Designing for Real Student Lives is Third Space Work

What happens when curriculum is designed for continuity, but students’ lives are not?

Across Higher Education, there is growing emphasis on lifelong learning, modular provision, flexible pathways and routes into and through study. These developments are often discussed in terms of funding, regulation, systems, credit and institutional readiness.

‍Those things matter. But they are not enough.

‍If lifelong learning is to become meaningful in practice, we need to ask a more difficult question:

Are our curricula, assessment practices and student support models designed for the students we actually have, and for the lifelong scholars we say we want to welcome?

That question cannot be answered by academic teams alone. Nor can it be answered solely through professional services, quality processes, student support, data analysis or policy implementation.

‍It is third space work.

The assumptions built into curriculum

Many curriculum and assessment designs still assume that students are present, available and able to engage in consistent ways across a semester, term or programme.

‍That assumption is increasingly difficult to sustain.

‍Who are the people we are designing for? The terminology itself reveals assumptions. In a recent Advance HE Talking Transformation podcast, I discussed with Fiona Lennoxsmith and Dr Helen Murphy why I have come to prefer lifelong scholars over 'students' or 'learners'. The word matters: it signals identity, purpose and inclusion, and it asks institutions to design for people whose lives do not map neatly onto traditional student journeys. Lifelong scholars are balancing paid work, caring responsibilities, commuting, financial pressure and complex lives. Their engagement may be interrupted or episodic. They may step away and return. They may not always feel confident participating in the ways that we expect.

‍We often respond by adding flexibility or support around existing structures. But this risks missing the point. The issue is not only flexibility. It is design.

‍If we take lifelong learning seriously, the question is not simply how we accommodate different patterns of engagement. It is whether our curricula, assessment and student experience are designed in ways that remain coherent when engagement is not continuous.

‍Many current approaches depend on continuity:

§  sequential learning that is difficult to re-enter

§  tightly clustered deadlines that assume stable availability

§  participation expectations that depend upon confidence and presence

§  assessment that rewards consistency, rather than capability

§  support structures that assume students know when, where and how to ask for help.

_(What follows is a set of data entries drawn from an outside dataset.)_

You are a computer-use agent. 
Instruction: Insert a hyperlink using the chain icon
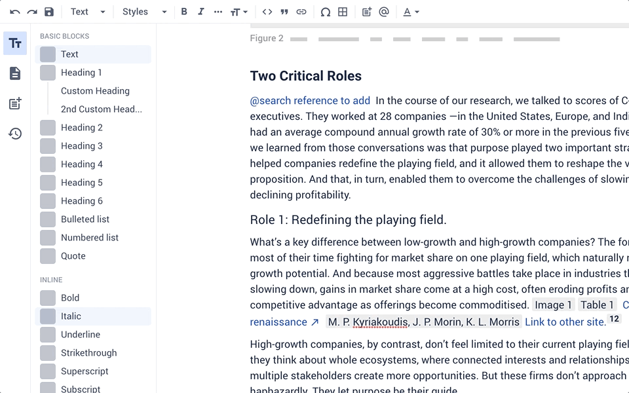[x=301, y=11]
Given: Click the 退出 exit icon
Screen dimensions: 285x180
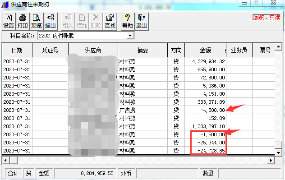Looking at the screenshot, I should click(x=142, y=22).
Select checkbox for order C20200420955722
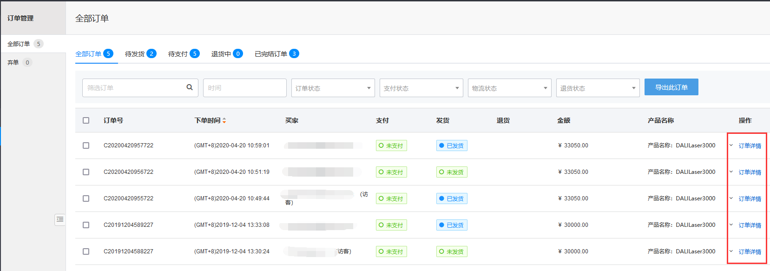Screen dimensions: 770x271 86,198
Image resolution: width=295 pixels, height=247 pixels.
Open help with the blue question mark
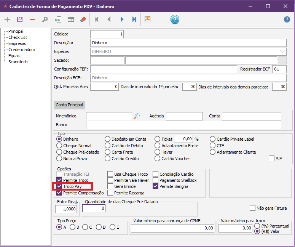[175, 19]

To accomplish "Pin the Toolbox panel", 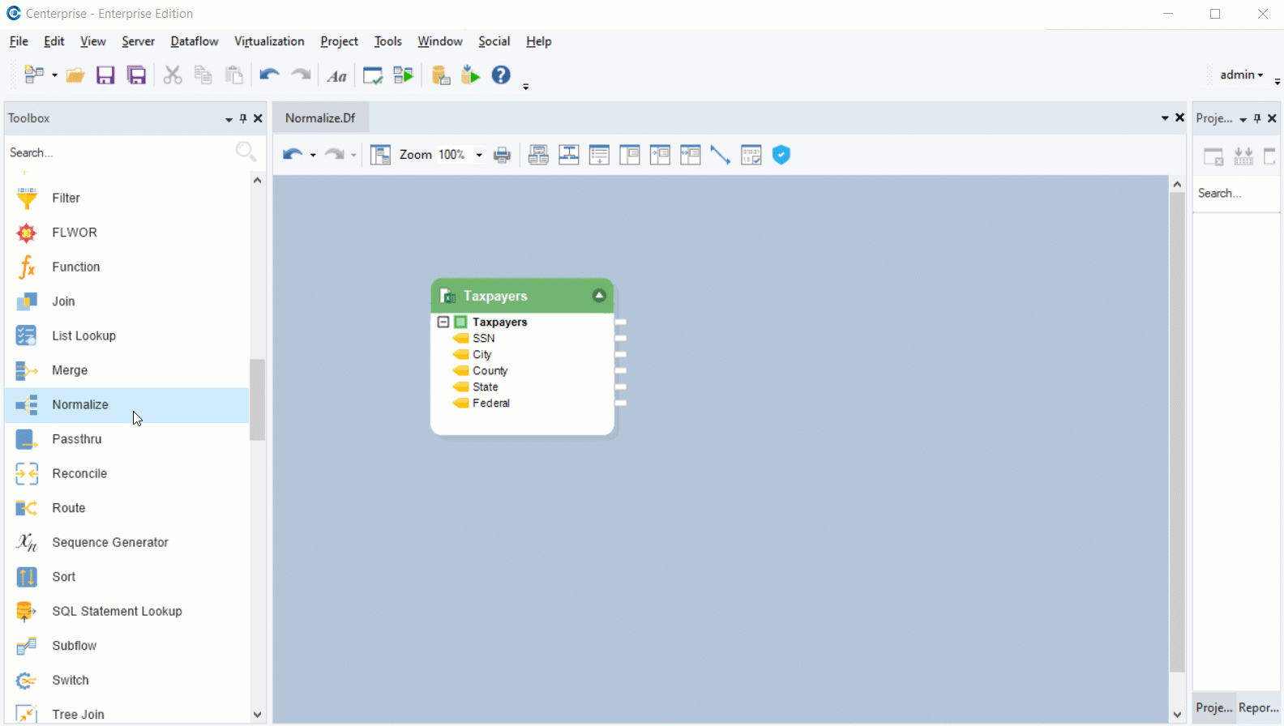I will pyautogui.click(x=243, y=118).
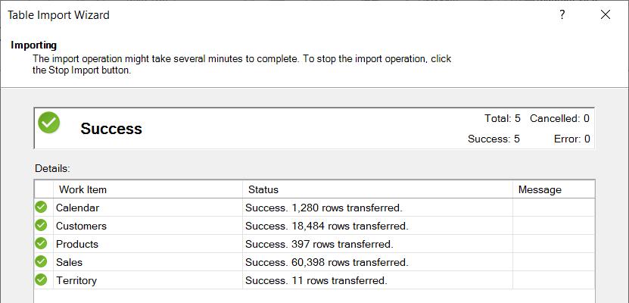The height and width of the screenshot is (303, 629).
Task: Select the Customers work item row
Action: tap(81, 226)
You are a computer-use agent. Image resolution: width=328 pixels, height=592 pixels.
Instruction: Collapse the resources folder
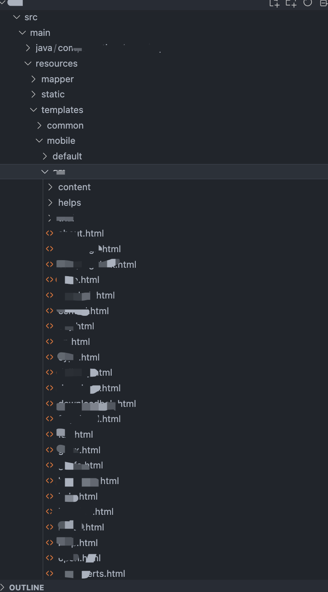click(x=28, y=64)
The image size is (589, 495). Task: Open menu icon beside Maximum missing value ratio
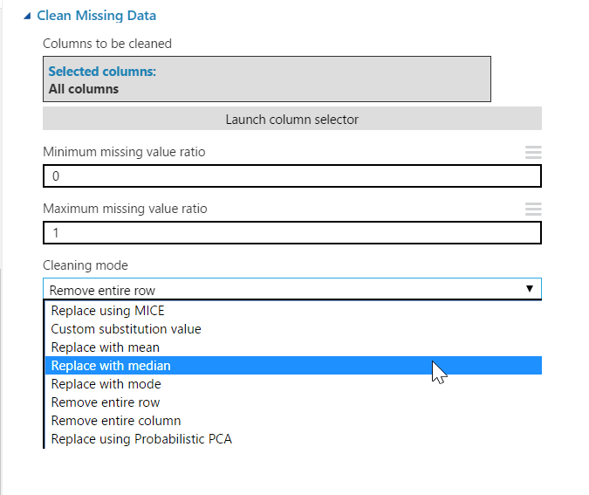pos(532,209)
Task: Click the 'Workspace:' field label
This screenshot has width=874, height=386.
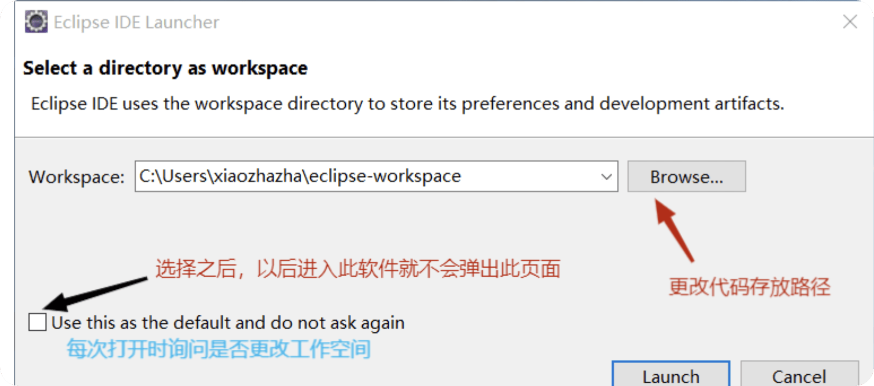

These designs can work well under ideal conditions. But they are often fragile.

‍They depend upon lifelong scholars being able to engage in particular ways, at particular times and with particular levels of confidence and stability. When those conditions are not met, participation becomes more difficult than it needs to be.

Why this is third space work

Curriculum design for real students’ lives sits across boundaries.

‍It involves academic judgement, assessment design, student engagement, student support, data, timetabling, quality assurance, digital infrastructure, advising, careers, inclusive practice and institutional strategy.

No single group owns the problem, and no single group can solve it.

‍This is why third space professionals are so important to the future of lifelong learning. They often occupy the connecting spaces where institutional intent becomes educational practice. They understand the policy environment, but also the operational friction. They work with academic colleagues, and with students, systems, services and data. They see where structures align, and where they do not. They span boundaries rather than create silos.

‍The challenge of designing for lifelong learning is therefore not simply about creating new modules or more flexible entry points. It is about building the connective framework that allows students to enter, belong, pause, return and progress.

From flexibility to coherence

A useful distinction here is between flexibility and coherence.

Flexibility is important. But flexibility on its own can become fragmentation.

§  A scholar may be able to access a module, but can they understand how it connects to a wider pathway?

§  They may be able to pause, but is re-entry designed?

§  They may be able to accumulate credit, but is progression understandable?

§  They may be able to study alongside work, but does assessment recognise and make use of the contexts in which learning is applied?

§  They may be welcomed into a programme, but do they feel that their prior experience, identity and aspirations are recognised?

These are not only pedagogic questions. They are institutional design questions.

‍They require the expertise of colleagues working across academic and professional domains, and third space professionals are particularly well-placed with their boundary-spanning positionality. But coherence alone is not enough. A design can look coherent on paper and still fracture when a scholar's engagement is interrupted, when circumstances shift, or when they need to step away and return. The deeper question is not only whether the design makes sense, but whether it remains usable when conditions are imperfect. In other words, is it robust?

Robust, not just flexible

A useful way of thinking about this is in terms of robustness. Some curriculum designs work well only when everything goes to plan. These are fragile.

Others continue to support participation and progression even when engagement is uneven or disrupted. These are more robust.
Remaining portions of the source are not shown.